Interview de M. Gilles de Robien, ministre de l'éducation nationale, de l'enseignement supérieur et de la recherche, à LCI le 19 décembre 2006, sur les décharges horaires accordées aux enseignants et la note de vie scolaire dans les collèges.

Prononcé le

Intervenant(s) : 

Média : La Chaîne Info

Texte intégral


le 19 décembre 2006
Q- Plus de 50 % de grévistes hier selon les syndicats, 37 % selon votre ministère... Reconnaissez-vous quand même que ce mouvement contre la réforme des décharges horaires a été un succès ?
R- Je ne sais pas pour qui c'est un succès. Il y a eu 37 % de grévistes, c'est important, c'est la moitié à peu près des grèves du temps de C. Allègre, c'est un peu moins que la grève d'octobre 2005...
Q- C'est la première fois qu'autant de syndicats étaient mobilisés ?
R- Mais avec autant de syndicats mobilisés, c'est moins qu'en octobre 2005, c'est moins qu'en janvier 2005 mais c'est une grève importante.
=-=-=-=-=
## Consignes à suivre
A) Reproduisez le passage de l'interview sur les décharges horaires qui s'ouvre sur les mots contenant « R- Je ne sais » et se clôt sur « une grève importante. ».
B) Poursuivez, s'il vous plaît, l'interview sur les décharges horaires à partir de l'endroit où elle s'arrête.

Données de pointage pour captures d'écran:
=-=-=-=-=
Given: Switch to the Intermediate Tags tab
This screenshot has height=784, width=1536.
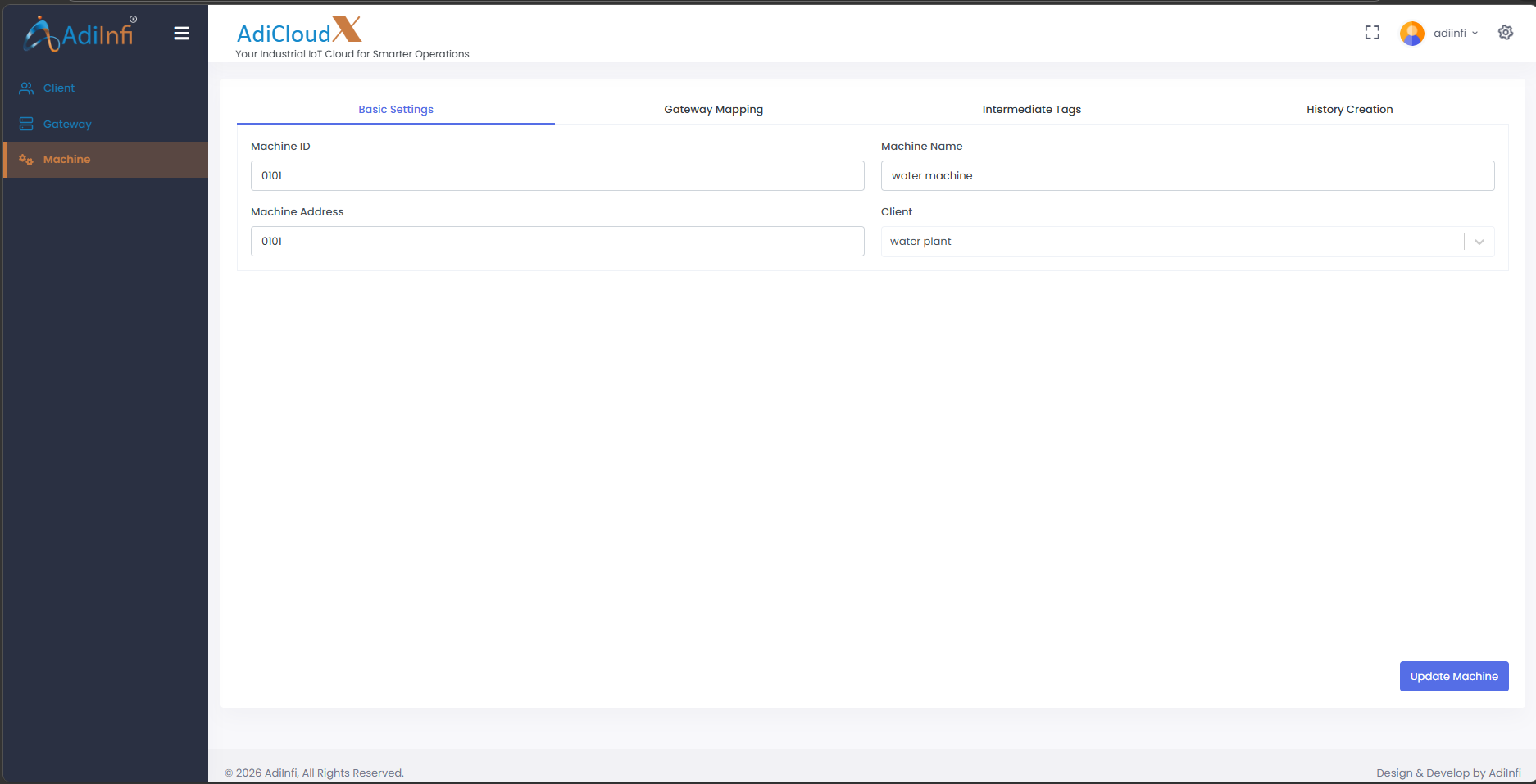Looking at the screenshot, I should tap(1031, 110).
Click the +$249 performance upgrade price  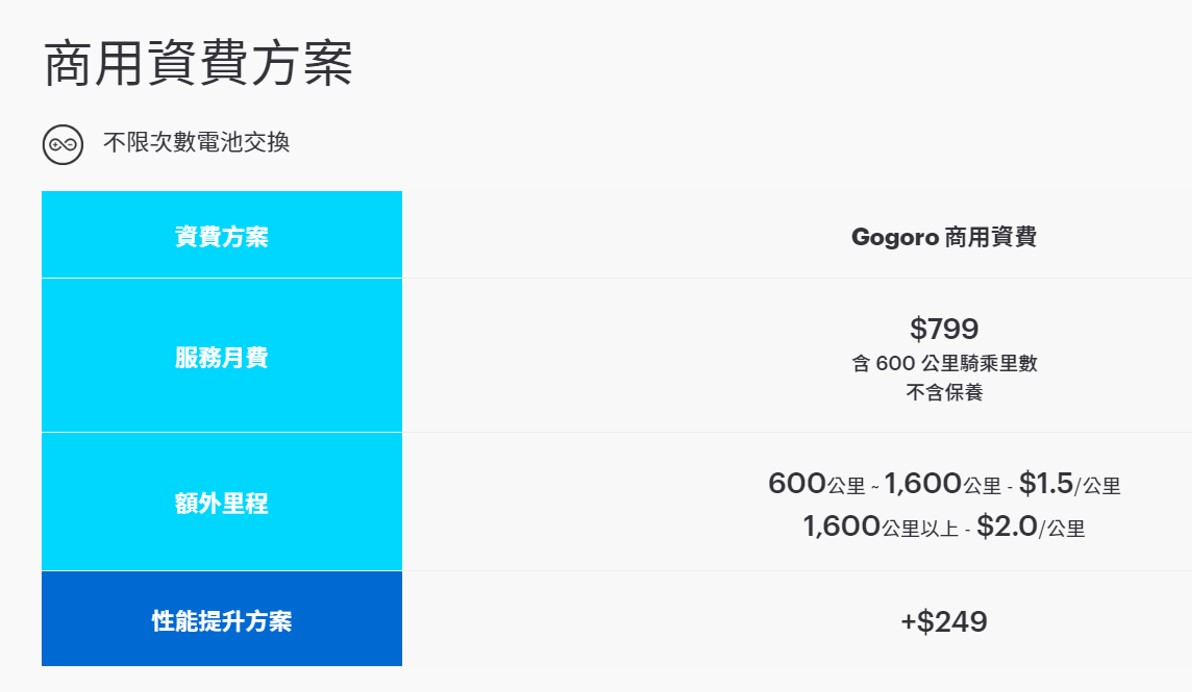(944, 622)
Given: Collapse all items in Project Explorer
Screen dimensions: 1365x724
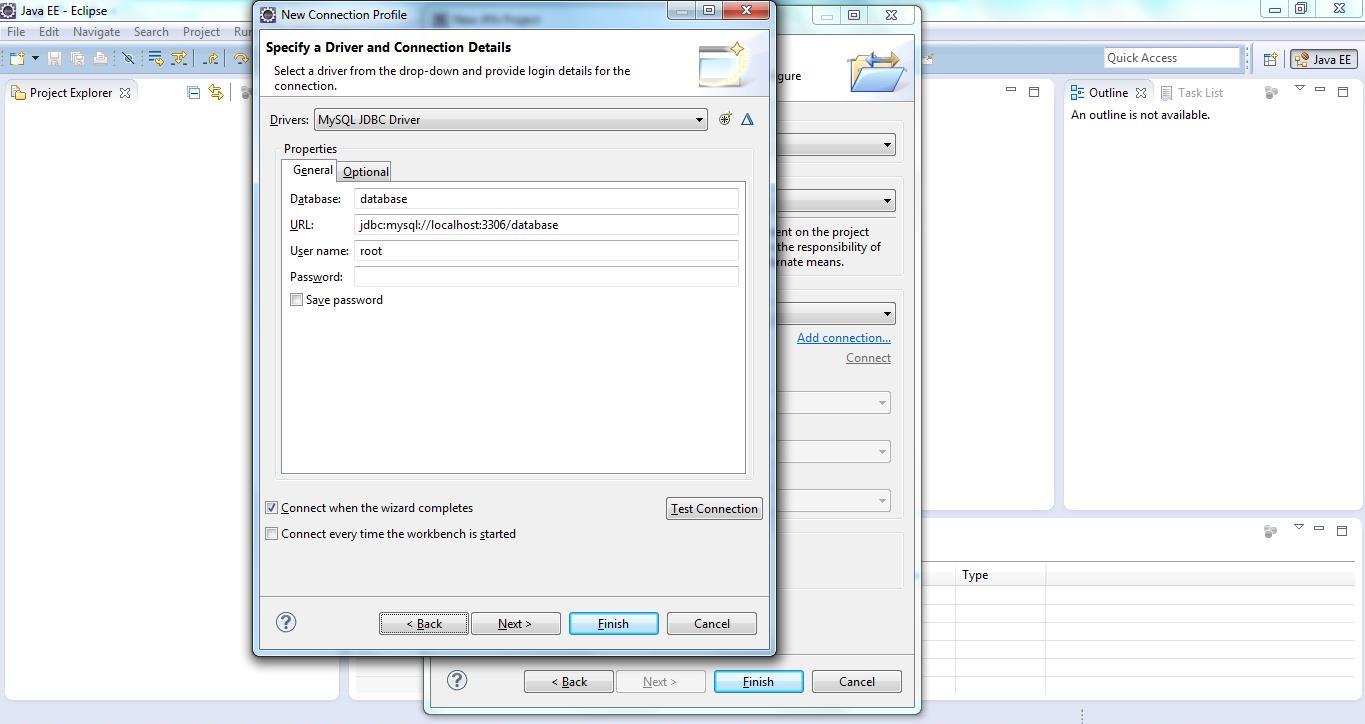Looking at the screenshot, I should point(194,93).
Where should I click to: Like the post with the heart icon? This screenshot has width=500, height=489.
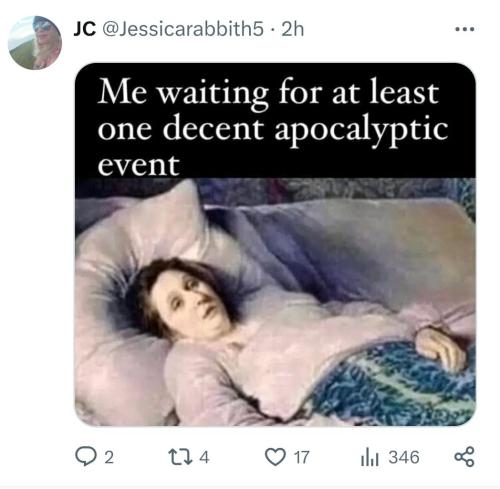tap(275, 457)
=-=-=-=-=
## Résultats de l'exercice
A)
R- Je ne sais pas pour qui c'est un succès. Il y a eu 37 % de grévistes, c'est important, c'est la moitié à peu près des grèves du temps de C. Allègre, c'est un peu moins que la grève d'octobre 2005...
Q- C'est la première fois qu'autant de syndicats étaient mobilisés ?
R- Mais avec autant de syndicats mobilisés, c'est moins qu'en octobre 2005, c'est moins qu'en janvier 2005 mais c'est une grève importante.

B)
Q- Alléger les décharges horaires accordées aux enseignants, est-ce que ce n'est pas pour vous un moyen détourné de supprimer des emplois ? On parle de 28.000 postes qui pourraient disparaître.
R- C'est surtout une façon de rétablir une justice sociale entre les enseignants, les enseignants qui enseignent 17 heures et d'autres - c'est le plus grand nombre - qui enseignent 18 heures. Pourquoi est-ce que ceux qui enseignent 17 heures n'enseignent que 17 heures par rapport aux autres ? Tout simplement, parce qu'on leur avait accordé par un décret de 1950, par exemple, parce qu'ils préparaient au Bac. A cette époque-là, le Bac était en deux parties. Comme le Bac n'est plus qu'en une partie, il y a ceux qui préparaient au Bac - en Première, il n'y a plus le Bac - il est normal qu'ils enseignent de nouveau 18 heures. Donc c'est une question de justice entre les enseignants. Je ne vois pas pourquoi un enseignant en Première enseignerait moins d'heures qu'un enseignant en Seconde, en Troisième, en Quatrième.
Q- Allez vous discutez avec les syndicats ou allez-vous prendre votre décret rapidement ?
R- D'abord, j'ai déjà beaucoup discuté avec les syndicats, je les ai tous reçus en bilatéral et puis, j'ai reçu toute l'intersyndicale dès qu'elle me l'a demandé. Evidemment, que s'ils me demandent encore d'être reçus pour discuter du contenu du décret, je suis toujours pour la discussion. Mais sur le principe des décharges, sauf modalité à amodier le cas échéant ensemble, le système des décharges est quelque chose d'acquis après l'avis du Conseil d'Etat.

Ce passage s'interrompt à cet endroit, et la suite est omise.